Una polizza fideiussoria con beneficio di escussione prevede che il beneficiario della polizza (il creditore) possa impugnare quest’atto nei confronti del debitore qualora quest’ultimo risultasse inadempiente rispetto all’impegno pattuito.

L’accordo fideiussorio rende implicito che il fideiussore (ovvero l’agenzia assicurativa) intervenga quale garante del proprio cliente e rimborsi a suo nome il corrispettivo definito al momento della stipulazione della polizza.

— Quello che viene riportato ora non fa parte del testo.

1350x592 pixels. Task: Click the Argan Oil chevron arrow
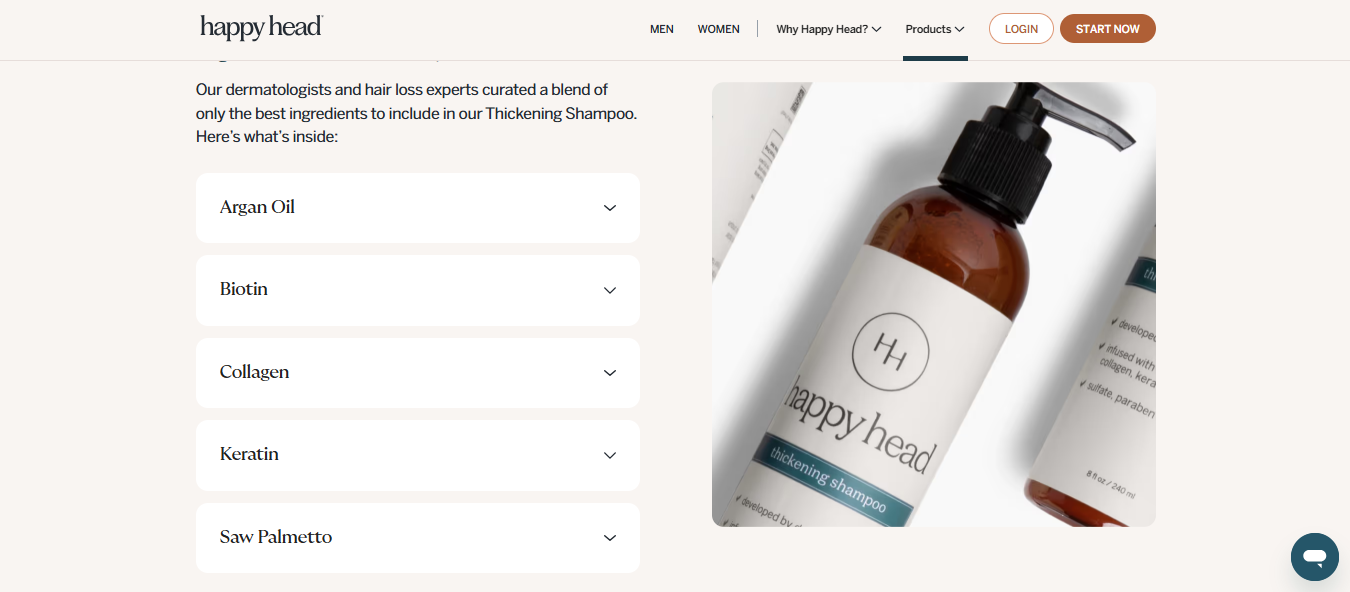[610, 208]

C.A.R. (Contractors All Risks)

C.A.R. (Contractors All Risks)

Con il termine “Contractors All Risks” definiamo una polizza assicurativa conosciuta anche con il termine C.A.R di cui è, appunto, l’acronimo.

Nella lingua italiana significa letteralmente «tutti i rischi del costruttore».

Essa infatti garantisce per il costruttore i danni subiti dall’opera in fase di costruzione e copre in caso di responsabilità civile verso terze parti durante la costruzione dell’opera in oggetto.

La polizza Contractors All Risks è obbligatoria qualora si apra un cantiere in seguito all’aggiudicazione di una gara d’appalto.

La copertura CAR può essere sottoscritta sia per lavori pubblici che privati.

La polizza base All Risk prevede la copertura dei danni subiti dalle opere, oltre che una garanzia di responsabilità civile del costruttore.

Entro i limiti definiti nella stipula della polizza, questa garantisce il pagamento di quanto l’assicurato debba risarcire quale civilmente responsabile ai sensi di legge per danni causati involontariamente a terzi per morte, lesioni personali o danni alle cose, oltre a quanto già menzionato in precedenza.

L’assicurazione CAR può essere integrata da ulteriori garanzie come, ad esempio, la tutela dell’appaltatore, del committente ed eventualmente del subappaltatore in caso di responsabilità civile, in caso di danni subiti da beni preesistenti, danni ai macchinari di cantiere ed alle eventuali spese che potrebbero incombere in caso di demolizione e sgombero in caso di sinistro.

La polizza CAR ha validità sino alla data in cui viene emesso il certificato di collaudo provvisorio o di regolare ultimazione ed esecuzione dell’opera in oggetto ed eventualmente comprende, su richiesta dell’assicurato, il periodo di garanzia in cui viene esercitata la manutenzione dell’opera.